— Start of Given information —

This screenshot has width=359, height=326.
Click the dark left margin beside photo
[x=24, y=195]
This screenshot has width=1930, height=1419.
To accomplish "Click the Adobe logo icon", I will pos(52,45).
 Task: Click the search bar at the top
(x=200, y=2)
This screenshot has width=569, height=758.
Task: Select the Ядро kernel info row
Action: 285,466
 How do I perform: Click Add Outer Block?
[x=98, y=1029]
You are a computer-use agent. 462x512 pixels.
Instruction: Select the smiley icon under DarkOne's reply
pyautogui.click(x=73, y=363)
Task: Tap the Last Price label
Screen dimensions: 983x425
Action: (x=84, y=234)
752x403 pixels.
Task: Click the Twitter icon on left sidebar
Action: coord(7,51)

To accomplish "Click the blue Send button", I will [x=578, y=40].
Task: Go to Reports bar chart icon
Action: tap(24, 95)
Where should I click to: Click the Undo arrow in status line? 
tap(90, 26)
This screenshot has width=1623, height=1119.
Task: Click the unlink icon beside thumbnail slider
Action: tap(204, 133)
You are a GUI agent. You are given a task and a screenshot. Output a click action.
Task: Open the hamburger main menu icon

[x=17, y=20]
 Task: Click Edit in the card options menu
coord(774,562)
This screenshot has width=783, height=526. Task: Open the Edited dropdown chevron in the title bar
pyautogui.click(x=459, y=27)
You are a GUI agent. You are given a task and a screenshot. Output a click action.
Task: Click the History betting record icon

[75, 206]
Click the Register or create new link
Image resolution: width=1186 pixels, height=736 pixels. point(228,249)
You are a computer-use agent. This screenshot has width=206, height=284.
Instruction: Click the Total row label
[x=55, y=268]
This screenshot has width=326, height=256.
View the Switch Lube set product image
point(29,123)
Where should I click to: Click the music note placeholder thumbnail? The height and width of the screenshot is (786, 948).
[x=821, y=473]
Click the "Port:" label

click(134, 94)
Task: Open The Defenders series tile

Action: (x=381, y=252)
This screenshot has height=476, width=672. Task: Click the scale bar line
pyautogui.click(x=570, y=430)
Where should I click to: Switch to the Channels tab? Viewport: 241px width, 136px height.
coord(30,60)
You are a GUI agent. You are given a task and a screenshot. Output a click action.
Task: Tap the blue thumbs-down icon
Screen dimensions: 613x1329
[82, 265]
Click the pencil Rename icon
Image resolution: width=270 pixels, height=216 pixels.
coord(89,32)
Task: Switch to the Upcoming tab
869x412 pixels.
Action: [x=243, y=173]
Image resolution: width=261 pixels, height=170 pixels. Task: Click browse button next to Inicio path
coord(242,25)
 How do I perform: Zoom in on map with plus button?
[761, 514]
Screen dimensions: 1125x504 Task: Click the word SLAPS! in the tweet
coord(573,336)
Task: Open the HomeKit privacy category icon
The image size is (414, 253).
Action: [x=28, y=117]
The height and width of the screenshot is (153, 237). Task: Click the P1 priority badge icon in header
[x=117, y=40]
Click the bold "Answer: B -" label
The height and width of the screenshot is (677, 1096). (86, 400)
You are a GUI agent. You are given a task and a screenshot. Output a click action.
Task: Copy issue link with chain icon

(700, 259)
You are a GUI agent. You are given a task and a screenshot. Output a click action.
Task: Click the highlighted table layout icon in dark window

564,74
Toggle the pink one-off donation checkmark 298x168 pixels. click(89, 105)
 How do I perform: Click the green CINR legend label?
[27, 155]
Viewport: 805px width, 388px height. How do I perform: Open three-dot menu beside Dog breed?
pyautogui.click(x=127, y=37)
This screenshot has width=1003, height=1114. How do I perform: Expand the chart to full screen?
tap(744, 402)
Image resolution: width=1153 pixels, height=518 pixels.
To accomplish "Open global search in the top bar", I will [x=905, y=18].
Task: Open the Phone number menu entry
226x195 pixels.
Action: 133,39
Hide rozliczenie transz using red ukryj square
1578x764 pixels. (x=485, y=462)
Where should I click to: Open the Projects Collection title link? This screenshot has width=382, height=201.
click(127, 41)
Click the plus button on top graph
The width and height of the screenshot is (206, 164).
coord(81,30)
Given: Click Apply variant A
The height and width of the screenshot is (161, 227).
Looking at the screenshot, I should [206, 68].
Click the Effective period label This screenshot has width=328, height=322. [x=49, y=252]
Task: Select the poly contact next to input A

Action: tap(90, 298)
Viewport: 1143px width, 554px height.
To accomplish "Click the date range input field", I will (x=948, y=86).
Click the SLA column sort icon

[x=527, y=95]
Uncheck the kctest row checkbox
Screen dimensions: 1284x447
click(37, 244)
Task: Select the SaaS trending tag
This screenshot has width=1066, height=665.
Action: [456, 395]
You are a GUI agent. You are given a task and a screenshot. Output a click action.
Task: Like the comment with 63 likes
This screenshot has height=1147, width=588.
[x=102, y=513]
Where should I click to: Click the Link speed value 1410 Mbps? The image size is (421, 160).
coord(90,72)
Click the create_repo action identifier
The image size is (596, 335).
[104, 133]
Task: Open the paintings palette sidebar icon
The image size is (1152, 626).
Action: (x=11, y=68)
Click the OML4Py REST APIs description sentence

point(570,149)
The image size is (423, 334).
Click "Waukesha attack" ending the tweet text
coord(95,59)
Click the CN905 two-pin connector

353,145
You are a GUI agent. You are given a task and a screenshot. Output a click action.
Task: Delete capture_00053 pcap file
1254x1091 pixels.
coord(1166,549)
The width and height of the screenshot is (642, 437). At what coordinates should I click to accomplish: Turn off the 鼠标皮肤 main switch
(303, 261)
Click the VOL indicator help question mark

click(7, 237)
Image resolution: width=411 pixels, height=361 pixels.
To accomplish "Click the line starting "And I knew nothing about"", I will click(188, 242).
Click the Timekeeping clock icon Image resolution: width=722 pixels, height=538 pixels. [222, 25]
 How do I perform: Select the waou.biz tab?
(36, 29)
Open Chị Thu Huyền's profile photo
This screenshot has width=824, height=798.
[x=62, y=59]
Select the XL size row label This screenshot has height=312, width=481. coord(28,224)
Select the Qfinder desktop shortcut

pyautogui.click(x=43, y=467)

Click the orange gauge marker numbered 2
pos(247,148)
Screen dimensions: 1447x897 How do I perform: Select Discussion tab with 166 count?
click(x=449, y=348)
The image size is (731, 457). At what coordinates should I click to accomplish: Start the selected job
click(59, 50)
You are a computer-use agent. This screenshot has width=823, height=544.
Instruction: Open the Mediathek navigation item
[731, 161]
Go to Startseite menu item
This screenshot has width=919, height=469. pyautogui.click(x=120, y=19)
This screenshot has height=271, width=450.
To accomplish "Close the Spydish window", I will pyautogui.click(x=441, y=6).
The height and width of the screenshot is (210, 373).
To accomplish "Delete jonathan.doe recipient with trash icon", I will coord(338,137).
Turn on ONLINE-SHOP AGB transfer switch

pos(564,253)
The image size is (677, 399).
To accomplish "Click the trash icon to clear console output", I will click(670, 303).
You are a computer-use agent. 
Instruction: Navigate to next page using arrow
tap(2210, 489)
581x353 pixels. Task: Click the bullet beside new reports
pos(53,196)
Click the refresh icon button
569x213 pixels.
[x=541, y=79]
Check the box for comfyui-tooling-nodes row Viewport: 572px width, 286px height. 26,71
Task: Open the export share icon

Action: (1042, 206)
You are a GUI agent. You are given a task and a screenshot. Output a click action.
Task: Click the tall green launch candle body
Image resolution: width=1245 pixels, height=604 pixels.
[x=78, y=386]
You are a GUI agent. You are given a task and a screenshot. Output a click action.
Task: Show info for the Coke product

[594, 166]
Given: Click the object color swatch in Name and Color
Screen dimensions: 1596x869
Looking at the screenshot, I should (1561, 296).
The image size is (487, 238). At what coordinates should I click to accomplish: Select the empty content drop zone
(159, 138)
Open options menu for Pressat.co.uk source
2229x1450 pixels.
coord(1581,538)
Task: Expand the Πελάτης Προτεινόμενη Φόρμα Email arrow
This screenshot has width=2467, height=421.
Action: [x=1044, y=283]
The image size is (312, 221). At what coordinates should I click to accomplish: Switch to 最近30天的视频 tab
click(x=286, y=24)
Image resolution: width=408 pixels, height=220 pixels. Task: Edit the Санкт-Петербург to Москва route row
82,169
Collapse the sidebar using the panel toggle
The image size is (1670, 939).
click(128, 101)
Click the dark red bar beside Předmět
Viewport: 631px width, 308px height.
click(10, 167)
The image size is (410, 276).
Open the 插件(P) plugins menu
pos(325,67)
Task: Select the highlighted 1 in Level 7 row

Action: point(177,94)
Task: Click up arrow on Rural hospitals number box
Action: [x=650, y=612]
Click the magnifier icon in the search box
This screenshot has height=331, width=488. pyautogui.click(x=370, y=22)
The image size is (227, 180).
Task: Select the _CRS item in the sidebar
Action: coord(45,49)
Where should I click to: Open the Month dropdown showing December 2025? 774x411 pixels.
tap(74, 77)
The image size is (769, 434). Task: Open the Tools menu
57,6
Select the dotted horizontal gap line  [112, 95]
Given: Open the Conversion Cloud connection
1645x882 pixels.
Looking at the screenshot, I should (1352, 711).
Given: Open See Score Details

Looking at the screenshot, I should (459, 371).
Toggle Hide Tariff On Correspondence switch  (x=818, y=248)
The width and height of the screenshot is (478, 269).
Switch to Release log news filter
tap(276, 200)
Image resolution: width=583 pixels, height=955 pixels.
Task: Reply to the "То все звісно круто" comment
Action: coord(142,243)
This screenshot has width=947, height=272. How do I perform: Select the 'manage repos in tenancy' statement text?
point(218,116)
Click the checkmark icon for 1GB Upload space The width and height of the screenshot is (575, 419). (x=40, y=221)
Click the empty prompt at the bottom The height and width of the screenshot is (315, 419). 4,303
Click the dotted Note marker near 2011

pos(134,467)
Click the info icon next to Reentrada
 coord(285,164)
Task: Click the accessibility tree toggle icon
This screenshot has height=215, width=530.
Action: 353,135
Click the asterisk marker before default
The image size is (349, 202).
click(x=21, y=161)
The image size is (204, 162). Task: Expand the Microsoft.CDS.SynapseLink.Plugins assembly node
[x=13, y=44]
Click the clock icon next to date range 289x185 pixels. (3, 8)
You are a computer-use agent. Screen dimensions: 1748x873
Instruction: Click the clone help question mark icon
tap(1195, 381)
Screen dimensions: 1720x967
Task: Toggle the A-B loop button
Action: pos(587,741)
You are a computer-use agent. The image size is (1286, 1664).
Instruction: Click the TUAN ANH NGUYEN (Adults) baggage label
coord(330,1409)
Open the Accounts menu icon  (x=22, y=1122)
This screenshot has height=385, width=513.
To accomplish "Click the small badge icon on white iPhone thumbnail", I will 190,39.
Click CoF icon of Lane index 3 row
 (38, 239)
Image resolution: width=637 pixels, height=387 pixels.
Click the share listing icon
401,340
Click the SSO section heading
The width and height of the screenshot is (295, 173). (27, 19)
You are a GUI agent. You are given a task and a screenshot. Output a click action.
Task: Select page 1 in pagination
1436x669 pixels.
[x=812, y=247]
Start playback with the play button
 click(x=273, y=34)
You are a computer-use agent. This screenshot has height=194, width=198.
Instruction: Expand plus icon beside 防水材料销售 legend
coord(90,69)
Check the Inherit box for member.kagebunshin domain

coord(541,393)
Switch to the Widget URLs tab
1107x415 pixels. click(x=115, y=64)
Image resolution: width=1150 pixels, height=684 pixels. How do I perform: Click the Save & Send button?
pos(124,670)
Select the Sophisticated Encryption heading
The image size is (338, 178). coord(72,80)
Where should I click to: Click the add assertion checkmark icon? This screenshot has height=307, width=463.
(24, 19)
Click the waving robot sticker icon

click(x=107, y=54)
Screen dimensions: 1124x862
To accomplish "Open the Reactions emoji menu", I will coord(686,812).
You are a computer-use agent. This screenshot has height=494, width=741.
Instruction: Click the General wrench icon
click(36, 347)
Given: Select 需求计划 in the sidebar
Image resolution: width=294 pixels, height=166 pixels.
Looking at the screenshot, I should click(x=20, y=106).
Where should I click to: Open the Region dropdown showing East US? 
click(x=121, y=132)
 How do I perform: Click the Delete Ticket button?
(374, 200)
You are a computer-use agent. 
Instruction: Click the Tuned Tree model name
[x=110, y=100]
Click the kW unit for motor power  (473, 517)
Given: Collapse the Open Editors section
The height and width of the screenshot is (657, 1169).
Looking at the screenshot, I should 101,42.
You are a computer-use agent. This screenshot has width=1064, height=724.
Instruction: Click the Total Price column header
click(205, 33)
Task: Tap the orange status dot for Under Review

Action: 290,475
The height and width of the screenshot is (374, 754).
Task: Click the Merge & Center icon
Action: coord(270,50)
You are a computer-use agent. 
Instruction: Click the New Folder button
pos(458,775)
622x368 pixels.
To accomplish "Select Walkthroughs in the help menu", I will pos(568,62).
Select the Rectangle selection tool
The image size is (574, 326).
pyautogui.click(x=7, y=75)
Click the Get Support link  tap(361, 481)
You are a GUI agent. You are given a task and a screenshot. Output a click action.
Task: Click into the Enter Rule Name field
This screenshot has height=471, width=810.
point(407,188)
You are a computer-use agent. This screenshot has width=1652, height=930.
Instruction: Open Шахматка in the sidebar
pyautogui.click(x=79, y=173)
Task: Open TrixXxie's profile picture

— End of Given information —

→ **Written request**: Express the lines from the one containing "Viewport: 805px width, 388px" through the one containing "will [x=905, y=18]." as a JSON list of strings, one string per line, omitting blank lines.

→ **Output of the task**:
[
  "Viewport: 805px width, 388px height. How do I perform: Open three-dot menu beside Dog breed?",
  "pyautogui.click(x=127, y=37)",
  "This screenshot has width=1003, height=1114. How do I perform: Expand the chart to full screen?",
  "tap(744, 402)",
  "Image resolution: width=1153 pixels, height=518 pixels.",
  "To accomplish \"Open global search in the top bar\", I will [x=905, y=18]."
]